Am I Normal?(12 Posts)
Sorry to post again but really can't talk to anyone...I don't want to. I lost my baby Wednesday night at just 10 weeks.
I am supposed to be back at hospital in next few minutes to have another blood test to ensure my levels are dropping. I'm not going, I can't. How can I put on clothes I bought especially for the pregnancy as my others don't fit?
I still can't look at or touch my tummy, no matter how sore it is. I am constipated and can't go (tmi), can't even wee without feeling scared. I know that I have had a complete miscarriage but dreading losing the lining (hospital said it would happen) and seeing all that blood.
I think husband thinks I'm being silly and feeling sorry for myself. We've argued, he shouted and called me a w*nker. I am feeling so down. He's gone out.
Even stupid things like having previously done a shopping list for this weekend leave me a stupid wreck. I made the list out a few days ago when I craved certain foods and hated others. I can't even look at that list now.
I am barely eating....how can I start to eat things that I couldn't bear last week. I feel as if I'm being disrespectful and pretending my baby wasn't here. After all, we hadn't even seen a scan picture or heard a heartbeat. And then I flushed my tiny baby down the loo. I had no idea what I was doing.
Sorry for the ramble, I just don't know what to do.
I forgot to add that this baby was a miracle. We are both 47 and know that we were lucky beyond belief to get pregnant.
At our age there is little or no chance that it will happen again. I guess that's just what is making this loss all the more traumatic. It really was our last chance.
Cerys I'm so sorry you are going through this. LF is right, it must all be very raw still and however you personally react to that is ok and normal. It sounds like anything that brings you up against the fact of your loss is incredibly painful right now. It will get easier. I guess your DH is doing the typical man thing and bottling it up so it comes out as anger.
On a practical note, the "losing the lining" bit shouldn't be too bad. I have found once I've passed the sac pain and bleeding settle right down to non-scary proportions. Still upsetting as a reminder and man, how I hate maxi pads, but not frightening.
As a thought on your "being disrespectful" it might help to do something to honour the baby. The rituals that usually accompany a loss (funeral, assembling memories etc) help with the grieving process. Maybe think about planting a tree, releasing a balloon, lighting a candle, writing a poem, buying something in memory of the baby?
I just wanted to say how sorry I am for your loss.
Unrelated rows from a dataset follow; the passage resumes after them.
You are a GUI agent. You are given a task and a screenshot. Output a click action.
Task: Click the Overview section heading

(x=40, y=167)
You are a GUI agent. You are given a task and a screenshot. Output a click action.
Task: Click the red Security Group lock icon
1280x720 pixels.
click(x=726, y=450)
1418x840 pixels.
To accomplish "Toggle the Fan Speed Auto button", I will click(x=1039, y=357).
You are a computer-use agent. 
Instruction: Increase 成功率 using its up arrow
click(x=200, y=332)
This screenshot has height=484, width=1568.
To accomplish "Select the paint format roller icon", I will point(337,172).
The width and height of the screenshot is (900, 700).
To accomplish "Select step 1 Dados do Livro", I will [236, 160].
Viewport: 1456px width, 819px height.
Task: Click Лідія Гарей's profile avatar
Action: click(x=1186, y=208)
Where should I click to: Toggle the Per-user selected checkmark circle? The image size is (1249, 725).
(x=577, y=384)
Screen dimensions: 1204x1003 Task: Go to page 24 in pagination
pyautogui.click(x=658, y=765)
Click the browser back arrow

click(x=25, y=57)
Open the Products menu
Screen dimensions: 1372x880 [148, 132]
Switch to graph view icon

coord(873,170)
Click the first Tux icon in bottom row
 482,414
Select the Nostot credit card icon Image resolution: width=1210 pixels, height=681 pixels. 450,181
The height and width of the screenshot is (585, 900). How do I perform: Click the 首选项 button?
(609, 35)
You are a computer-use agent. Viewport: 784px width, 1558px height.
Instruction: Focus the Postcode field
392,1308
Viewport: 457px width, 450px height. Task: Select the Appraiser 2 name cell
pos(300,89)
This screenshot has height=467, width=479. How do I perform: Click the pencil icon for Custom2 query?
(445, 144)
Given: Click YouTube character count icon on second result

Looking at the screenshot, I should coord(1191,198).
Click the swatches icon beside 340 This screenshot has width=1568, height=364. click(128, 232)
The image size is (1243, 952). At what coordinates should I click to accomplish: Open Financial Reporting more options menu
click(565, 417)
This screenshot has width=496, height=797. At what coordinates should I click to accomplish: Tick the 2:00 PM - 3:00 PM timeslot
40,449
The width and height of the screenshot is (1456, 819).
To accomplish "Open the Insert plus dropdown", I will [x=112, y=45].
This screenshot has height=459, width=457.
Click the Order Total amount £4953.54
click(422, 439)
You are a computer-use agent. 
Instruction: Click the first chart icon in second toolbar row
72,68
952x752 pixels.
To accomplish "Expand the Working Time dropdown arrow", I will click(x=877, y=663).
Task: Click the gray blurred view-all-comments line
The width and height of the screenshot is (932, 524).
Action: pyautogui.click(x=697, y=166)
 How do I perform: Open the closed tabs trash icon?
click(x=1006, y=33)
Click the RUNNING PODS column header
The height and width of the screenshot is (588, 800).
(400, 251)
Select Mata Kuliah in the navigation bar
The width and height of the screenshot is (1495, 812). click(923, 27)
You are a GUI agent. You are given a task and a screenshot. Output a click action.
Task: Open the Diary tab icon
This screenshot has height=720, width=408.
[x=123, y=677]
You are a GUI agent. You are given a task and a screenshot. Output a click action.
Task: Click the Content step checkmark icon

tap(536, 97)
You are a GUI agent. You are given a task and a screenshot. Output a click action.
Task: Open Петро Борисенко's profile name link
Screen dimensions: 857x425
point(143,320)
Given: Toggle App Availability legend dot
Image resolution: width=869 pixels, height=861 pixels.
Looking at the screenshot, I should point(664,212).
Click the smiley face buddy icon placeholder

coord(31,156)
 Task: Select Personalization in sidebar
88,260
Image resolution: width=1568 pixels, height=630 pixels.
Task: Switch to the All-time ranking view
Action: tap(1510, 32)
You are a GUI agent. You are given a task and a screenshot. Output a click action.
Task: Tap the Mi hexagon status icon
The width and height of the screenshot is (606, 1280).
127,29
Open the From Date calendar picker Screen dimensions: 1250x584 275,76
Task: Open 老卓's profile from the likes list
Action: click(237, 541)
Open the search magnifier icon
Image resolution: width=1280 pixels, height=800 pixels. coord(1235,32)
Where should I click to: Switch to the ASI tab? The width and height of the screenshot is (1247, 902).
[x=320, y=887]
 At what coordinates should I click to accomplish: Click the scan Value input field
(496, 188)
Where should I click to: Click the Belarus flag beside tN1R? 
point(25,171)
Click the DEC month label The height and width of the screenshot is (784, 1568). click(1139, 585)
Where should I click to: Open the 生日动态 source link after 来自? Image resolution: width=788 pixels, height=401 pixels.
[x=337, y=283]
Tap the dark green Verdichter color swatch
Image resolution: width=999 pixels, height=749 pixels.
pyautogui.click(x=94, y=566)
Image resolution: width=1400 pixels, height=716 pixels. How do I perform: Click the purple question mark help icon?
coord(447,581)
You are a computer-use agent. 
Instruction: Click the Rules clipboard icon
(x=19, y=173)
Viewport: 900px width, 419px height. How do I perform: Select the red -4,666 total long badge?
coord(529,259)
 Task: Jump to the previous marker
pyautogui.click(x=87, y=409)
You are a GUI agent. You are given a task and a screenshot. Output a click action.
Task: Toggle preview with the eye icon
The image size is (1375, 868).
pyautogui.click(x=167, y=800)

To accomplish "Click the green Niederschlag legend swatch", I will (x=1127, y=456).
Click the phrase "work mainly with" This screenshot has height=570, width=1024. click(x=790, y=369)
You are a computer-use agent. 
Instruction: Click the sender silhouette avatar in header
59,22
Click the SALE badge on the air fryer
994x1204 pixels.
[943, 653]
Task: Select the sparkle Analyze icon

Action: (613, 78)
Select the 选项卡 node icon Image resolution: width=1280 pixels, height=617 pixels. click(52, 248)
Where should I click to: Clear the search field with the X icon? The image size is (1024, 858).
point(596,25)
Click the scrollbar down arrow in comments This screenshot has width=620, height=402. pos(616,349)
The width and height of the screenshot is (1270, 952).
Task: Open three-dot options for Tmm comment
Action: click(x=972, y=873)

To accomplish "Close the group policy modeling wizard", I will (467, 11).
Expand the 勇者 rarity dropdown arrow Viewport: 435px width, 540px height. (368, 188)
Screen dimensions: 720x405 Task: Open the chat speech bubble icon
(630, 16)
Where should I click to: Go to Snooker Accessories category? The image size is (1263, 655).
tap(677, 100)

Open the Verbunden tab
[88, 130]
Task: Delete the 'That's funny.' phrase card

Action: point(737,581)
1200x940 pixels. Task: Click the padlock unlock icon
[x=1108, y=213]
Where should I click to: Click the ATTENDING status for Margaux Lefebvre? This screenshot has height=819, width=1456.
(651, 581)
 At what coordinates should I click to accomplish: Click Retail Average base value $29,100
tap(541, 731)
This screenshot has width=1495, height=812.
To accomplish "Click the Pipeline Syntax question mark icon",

Sorry that your partner called you a wa**er, like bakingtins said he probably has bottled up anger. not excusing his behaviour though. My DH just didn´t get my grief at all, even though I lost an early pregnancy, still all my hopes and dreams of becoming a mum were shattered. That is why I came to these boards because there are so many women who have gone through the same and know exactly how you feel, no judging, just an ear to listen and a huge support. I agree with bakingtins maybe you could have some sort of memorial, plant a tree etc. Be kind to yourself, and know there are many of us thinking about you. xx
So, so sorry for your loss.
Yes. The food thing is normal. Everything sounds normal. Horrible, horrible but normal. With my losses, they were at 6-8 weeks, so I don't know about the clothes but I would guess it's the same feeling: the shame, guilt, memories attached. I cried when I was offered coffee as a hot drink, I felt ashamed eating blue cheese. I binned tinned fruit needlessly because I'd been eating it for constipation... I hated my flat tummy because I wanted a mummy tummy. It makes you crazy.
Sadly I have had rows with DH too. Once he yelled "It's not just you. No one asks me how I'm coping with it. People tell me to look after you but ignore me." which struck me as very true. Mourning after MC for men is a strange and neglected thing but of course their hopes have been dashed too. The Miscarriage Association offers support for men.
Thank you everyone. And squizita,,,everything that you mention about guilt, shame and memories are spot on. I have been through all of that for the same reasons,
Have been on line searching for a memory box. We want to put the pregnancy test (can't throw it away as that is the only proof I have left of this lo), an outfit we bought to acknowledge that lo was on their way, a teddy from each of our 2 kids which they donated when they knew a baby was on the way, and a card which we will all sign. Then we will keep it somewhere safe.
My dd and I will be having an angel pandora charm, ds an angel charm to sit alongside his St Christopher and DH is having an angel tattoo. We have chosen the name Morgan as we never knew whether would be a boy or girl and I couldn't in all honesty choose what I would have hoped for...that would have felt disloyal again. That's our reasoning for settling on a unisex name.
Today, I feel mostly guilty and numb. I have cried today but, mostly feel its all been a bad dream and hasn't really happened. Can't believe it ended in this way.
I know this is small comfort and everyone says it but don't feel guilty. Miscarriage is almost never the mum's fault, just a tragic, horrid, random thing that happens. The memory box sounds a beautiful memorial. And your family sounds so kind and loving I am sure you will support each other through this awful time. Hugs.